__GIVEN RECORDS__:
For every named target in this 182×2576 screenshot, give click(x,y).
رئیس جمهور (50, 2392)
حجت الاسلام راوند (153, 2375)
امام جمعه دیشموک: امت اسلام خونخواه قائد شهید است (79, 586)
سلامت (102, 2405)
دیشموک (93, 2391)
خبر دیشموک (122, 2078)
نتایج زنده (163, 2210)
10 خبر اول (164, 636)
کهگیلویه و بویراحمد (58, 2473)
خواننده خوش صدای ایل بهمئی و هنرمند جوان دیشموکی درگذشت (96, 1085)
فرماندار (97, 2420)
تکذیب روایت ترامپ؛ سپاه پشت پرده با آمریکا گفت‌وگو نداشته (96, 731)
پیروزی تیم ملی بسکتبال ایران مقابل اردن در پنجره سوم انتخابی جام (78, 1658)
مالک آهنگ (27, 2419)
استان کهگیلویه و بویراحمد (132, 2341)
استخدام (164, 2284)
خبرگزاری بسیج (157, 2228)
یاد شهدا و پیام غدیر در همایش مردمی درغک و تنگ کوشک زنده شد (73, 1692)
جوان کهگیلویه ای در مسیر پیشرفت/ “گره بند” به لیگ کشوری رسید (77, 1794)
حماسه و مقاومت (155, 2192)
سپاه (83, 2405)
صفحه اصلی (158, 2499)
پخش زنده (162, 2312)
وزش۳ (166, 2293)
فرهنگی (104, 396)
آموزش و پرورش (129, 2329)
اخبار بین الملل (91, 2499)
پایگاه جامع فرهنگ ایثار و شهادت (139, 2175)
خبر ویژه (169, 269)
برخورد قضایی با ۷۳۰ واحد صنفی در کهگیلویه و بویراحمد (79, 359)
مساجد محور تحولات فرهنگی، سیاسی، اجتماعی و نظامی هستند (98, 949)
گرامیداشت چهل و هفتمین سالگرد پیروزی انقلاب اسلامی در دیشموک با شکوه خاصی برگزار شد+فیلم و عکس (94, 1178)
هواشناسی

__TASK STATEMENT__: If a line in the records above contains the string "جوان", copy that line out.

__ANSWER AREA__:
خواننده خوش صدای ایل بهمئی و هنرمند جوان دیشموکی درگذشت (96, 1085)
جوان کهگیلویه ای در مسیر پیشرفت/ “گره بند” به لیگ کشوری رسید (77, 1794)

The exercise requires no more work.